Fortune writes that Tesla has reached an agreement with the Chinese government in Shanghai to build a production facility in the city's free-trade zone, potentially giving the carmaker a unique edge in the world's largest market for electric vehicle. Details of the deal, as reported Sunday morning by the Wall Street Journal, are still being worked out. But it is the first of its kind for a foreign car manufacturer, and could drastically cut production costs for Teslas sold in China – and the deal is expected to exclude the kind of technology-sharing agreements that can deter innovative international companies from setting up shop there. Tesla has been pursuing a Chinese factory for years, and the Shanghai deal started to come into focus in June. That followed the announcements that Tesla sold $1 billion worth of cars in China in 2016, and that it had accepted a large investment from Tencent Holdings, a technology giant in China.

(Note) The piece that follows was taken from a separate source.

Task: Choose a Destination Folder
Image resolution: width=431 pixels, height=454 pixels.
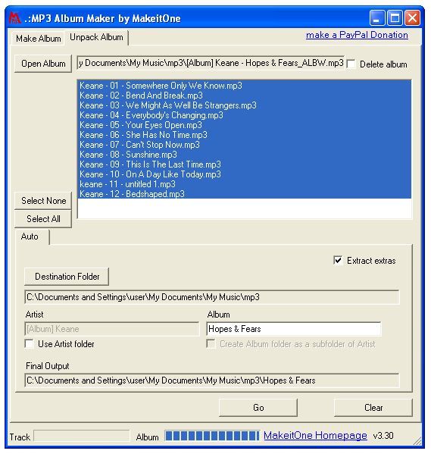Action: (67, 277)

Financial Times writes that US defence secretary Jim Mattis will try to unite Southeast Asian countries against China during a meeting of defence ministers in the Philippines on Monday, as President Donald Trump prepares to send a strong message to challenge Beijing. The Association of Southeast Asian Nations has frequently been fragmented as the US and China jockey for influence. This has been magnified by a dispute over artificial islands in the South China Sea that China has built and equipped with military installations. At the same time the US has lost influence in the region after Mr Trump appeared to give his predecessor's "pivot to Asia" short shrift, cancelling a trade pact that the region had spent years working towards. "[Asean gives] voice to those who want relations between states to be based on respect, and not on predatory economics or on the size of militaries," Mr Mattis told reporters ahead of meetings in the Philippines, without mentioning China by name. "The United States remains unambiguously committed to supporting Asean."